::: SELECTED TEXT :::

I ran into my Father’s arms on June 24th. My doctor called me at work and told me – the results were positive. I have breast cancer.  My world has changed.  My life has changed – but you know what hasn’t changed? My GOD.  He is the same yesterday, today and tomorrow.  I gave my life to Him at the age of 21. That was 23 years ago. I have run back into my Father’s awaiting arms – and you know what I’ve found? PEACE. I found security, I found comfort. I found love.  What was it I had been looking for before? I don’t even KNOW.  I only know – that my arms are wrapped around Him TIGHTLY. TIGHTLY TIGHTLY TIGHTLY.  How would you be if your child was ill? If your child was hurting? You would wrap your arms around them and hold them close to you.  Kiss their head.  The Bible tells us “If we being evil give such good gifts to our children – how much MORE will your Heavenly Father give to you?”

I won’t lie to you – I’ve been bewildered.  I’ve been scared. I’ve been shocked. A week ago – I was FINE. Well no – I wasn’t.  But you know what? Ironically I am now.  I’m FINE.  Okay, so I have a Goliath in my life – its called breast cancer.  But you know what? This morning as I read my Word and I prayed.  I thought of David.  I thought of how his knees must have been shaking as he stood infront of this giant.  I thought of how the other soldiers must have been watching on – mocking him.  This shepherd boy. Waiting for him to get pummeled by this Giant of a man. Can you imagine their surprise when the Giant fell? Can you imagine Goliath’s shock what his last thought might have been before he fell? David stood before him with one weapon – his faith.  His trust.  His love for the Lord.  He knew He was real.  He knew the battle wasn’t his. He knew the LORD would win.

::: DATASET CONTENT :::

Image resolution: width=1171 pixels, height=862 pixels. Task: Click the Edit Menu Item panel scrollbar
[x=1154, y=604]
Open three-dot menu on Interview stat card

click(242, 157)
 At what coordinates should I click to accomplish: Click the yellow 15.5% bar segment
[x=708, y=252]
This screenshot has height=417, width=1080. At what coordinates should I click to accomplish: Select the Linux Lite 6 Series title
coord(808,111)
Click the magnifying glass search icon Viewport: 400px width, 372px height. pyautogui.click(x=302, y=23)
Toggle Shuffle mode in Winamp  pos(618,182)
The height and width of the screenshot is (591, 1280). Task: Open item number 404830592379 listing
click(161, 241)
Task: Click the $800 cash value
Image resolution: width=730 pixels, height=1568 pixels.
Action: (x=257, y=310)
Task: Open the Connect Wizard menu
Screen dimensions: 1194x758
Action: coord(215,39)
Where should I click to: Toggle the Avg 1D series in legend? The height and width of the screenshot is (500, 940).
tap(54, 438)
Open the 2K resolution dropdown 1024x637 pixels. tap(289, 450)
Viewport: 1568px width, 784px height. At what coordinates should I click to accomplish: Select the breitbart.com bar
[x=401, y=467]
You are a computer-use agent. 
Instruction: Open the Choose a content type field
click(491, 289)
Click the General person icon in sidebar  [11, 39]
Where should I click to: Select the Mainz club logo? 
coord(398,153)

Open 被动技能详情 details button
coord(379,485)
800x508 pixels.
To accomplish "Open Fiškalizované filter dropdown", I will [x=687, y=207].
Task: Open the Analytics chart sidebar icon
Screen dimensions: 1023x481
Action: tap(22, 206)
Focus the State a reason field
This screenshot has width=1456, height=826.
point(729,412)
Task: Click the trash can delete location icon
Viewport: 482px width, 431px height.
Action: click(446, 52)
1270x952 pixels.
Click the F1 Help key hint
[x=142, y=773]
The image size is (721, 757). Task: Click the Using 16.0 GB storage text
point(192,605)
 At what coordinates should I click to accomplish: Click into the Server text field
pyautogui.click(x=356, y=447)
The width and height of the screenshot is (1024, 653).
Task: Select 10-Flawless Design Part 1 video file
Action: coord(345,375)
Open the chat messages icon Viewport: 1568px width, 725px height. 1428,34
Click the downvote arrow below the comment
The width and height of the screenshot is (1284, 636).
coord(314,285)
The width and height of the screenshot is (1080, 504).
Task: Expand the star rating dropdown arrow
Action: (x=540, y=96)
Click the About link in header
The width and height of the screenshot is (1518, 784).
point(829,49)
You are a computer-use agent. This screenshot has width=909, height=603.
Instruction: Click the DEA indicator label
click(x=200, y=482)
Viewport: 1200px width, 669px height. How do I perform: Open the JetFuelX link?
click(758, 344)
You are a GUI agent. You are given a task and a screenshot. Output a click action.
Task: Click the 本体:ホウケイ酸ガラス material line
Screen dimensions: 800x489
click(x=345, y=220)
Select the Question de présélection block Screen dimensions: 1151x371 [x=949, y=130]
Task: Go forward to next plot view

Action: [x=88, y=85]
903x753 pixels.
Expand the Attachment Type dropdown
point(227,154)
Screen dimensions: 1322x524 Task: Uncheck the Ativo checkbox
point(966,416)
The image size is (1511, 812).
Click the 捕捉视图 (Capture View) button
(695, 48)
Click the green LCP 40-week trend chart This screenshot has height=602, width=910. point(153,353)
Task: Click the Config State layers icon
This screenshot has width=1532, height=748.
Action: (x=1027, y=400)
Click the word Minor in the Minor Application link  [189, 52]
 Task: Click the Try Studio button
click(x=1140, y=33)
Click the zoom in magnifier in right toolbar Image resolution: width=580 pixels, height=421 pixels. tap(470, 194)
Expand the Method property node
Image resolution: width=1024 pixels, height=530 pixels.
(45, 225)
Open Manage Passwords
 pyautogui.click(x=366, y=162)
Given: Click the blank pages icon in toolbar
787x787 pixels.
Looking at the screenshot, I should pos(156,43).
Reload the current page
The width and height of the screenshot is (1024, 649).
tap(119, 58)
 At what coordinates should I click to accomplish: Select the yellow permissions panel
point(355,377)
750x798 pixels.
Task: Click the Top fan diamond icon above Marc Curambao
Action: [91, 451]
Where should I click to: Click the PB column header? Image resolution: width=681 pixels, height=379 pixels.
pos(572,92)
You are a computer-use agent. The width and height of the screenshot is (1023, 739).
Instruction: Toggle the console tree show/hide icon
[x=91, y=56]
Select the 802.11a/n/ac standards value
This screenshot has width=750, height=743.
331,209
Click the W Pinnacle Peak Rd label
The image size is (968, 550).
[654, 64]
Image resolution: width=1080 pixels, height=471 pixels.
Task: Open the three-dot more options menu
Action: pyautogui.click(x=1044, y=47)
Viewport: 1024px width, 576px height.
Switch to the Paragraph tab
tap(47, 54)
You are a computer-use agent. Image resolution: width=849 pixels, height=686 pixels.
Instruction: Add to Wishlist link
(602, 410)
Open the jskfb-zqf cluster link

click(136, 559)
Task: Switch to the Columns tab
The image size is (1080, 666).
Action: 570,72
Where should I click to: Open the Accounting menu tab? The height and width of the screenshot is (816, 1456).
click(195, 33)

:::

EXPLORE THE MATERIAL>
1. Translate into Spanish this sentence from the diagnosis post: "I gave my life to Him at the age of 21."
2. From the diagnosis post, copy the passage starting with "I won’t lie" and going on through "LORD would win.".

RESULTS>
1. Le entregué mi vida a Él a los 21 años.

2.
I won’t lie to you – I’ve been bewildered.  I’ve been scared. I’ve been shocked. A week ago – I was FINE. Well no – I wasn’t.  But you know what? Ironically I am now.  I’m FINE.  Okay, so I have a Goliath in my life – its called breast cancer.  But you know what? This morning as I read my Word and I prayed.  I thought of David.  I thought of how his knees must have been shaking as he stood infront of this giant.  I thought of how the other soldiers must have been watching on – mocking him.  This shepherd boy. Waiting for him to get pummeled by this Giant of a man. Can you imagine their surprise when the Giant fell? Can you imagine Goliath’s shock what his last thought might have been before he fell? David stood before him with one weapon – his faith.  His trust.  His love for the Lord.  He knew He was real.  He knew the battle wasn’t his. He knew the LORD would win.